The New World before contact
From a biological perspective, two outstanding issues are noteworthy. First is the apparent lack of major epidemic infections circulating in the Americas before contact. Second, although th
e American civilizations were technologically still in the Stone Age, they produced remarkably dense populations, especially in Central America. Some accounts suggest that the Aztecs and Incas had almost no major epidemic diseases and lived unusually long lives before European contact. Other sources recount major epidemics, often following periods of famine.

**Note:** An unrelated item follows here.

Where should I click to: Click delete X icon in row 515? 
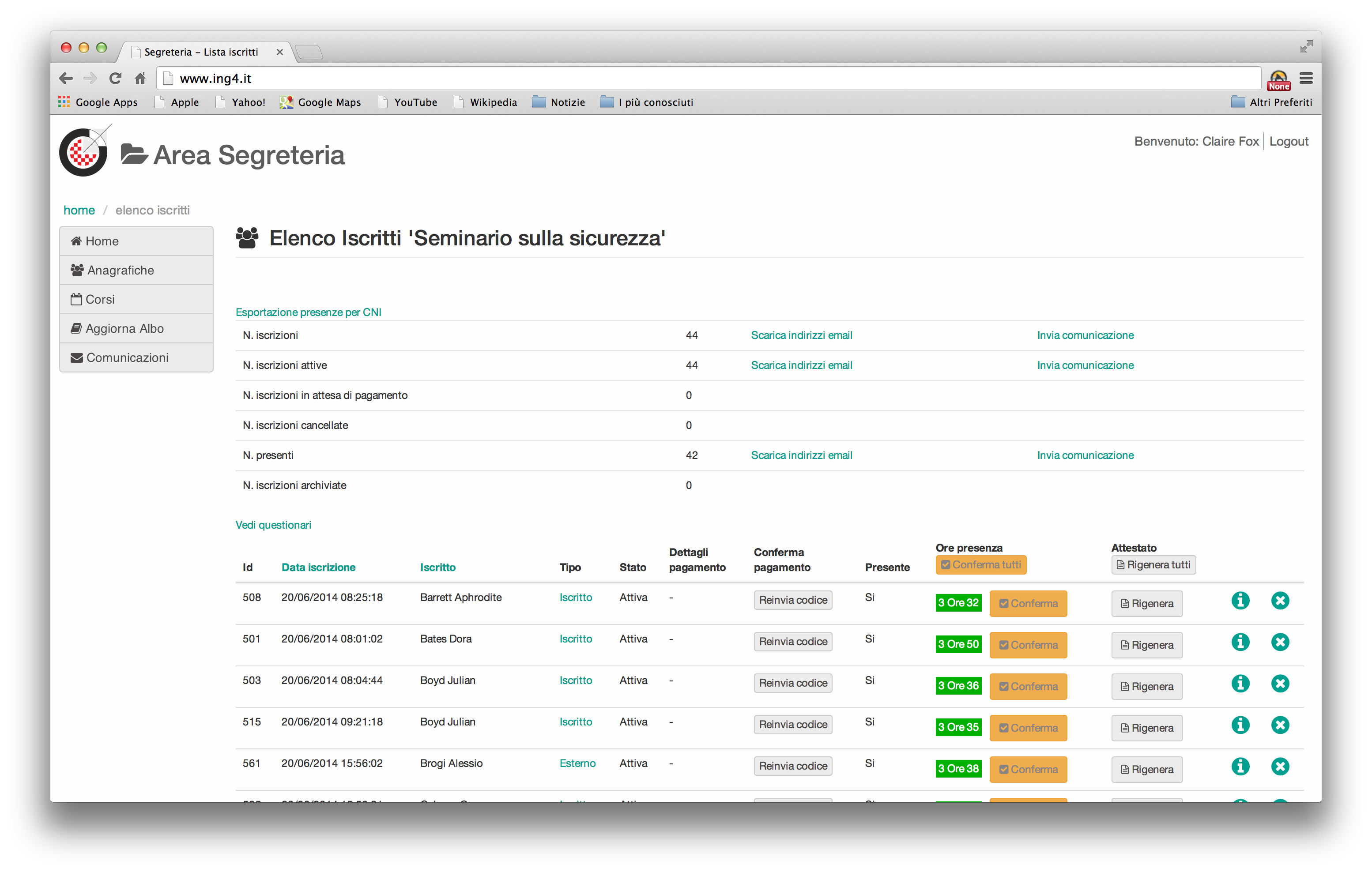tap(1280, 725)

Archeological data indicates that life expectancies in pre-Columbian America were short, perhaps around 24 years in the early classic Maya period and declining thereafter. These estimates are even lower than for medieval Europe and raise the question of what pre-Columbian Americans died of. The dense agricultural populations of Mesoamerica depended excessively on maize (corn) as a staple foodstuff and suffered from dietary deficiency due to a shortage of meat and fresh vegetables. Consequently, their susceptibility to a variety of intestinal and respiratory diseases was greatly elevated. Overcrowding and poor sanitation also contributed.
Several serious insect-borne infections were present in pre-contact America: Chagas disease, Leishmaniasis, Carrion’s disease, Lyme disease, and Rocky Mountain spotted fever. These are all caused by protozoa or bacteria and are restricted in range by the insects that carry them. What the Americas lacked was any major virus disease that spread from person to person. Though hard to believe, this appears to be confirmed by the fact that no epidemics from America devastated Europe. The only major disease the Americans contributed seems to be syphilis. Although syphilis is a serious problem, it does not cause virulent, fast-moving epidemics such as smallpox, measles, or influenza. Tuberculosis and perhaps typhus were also present on the American continent before Columbus made contact.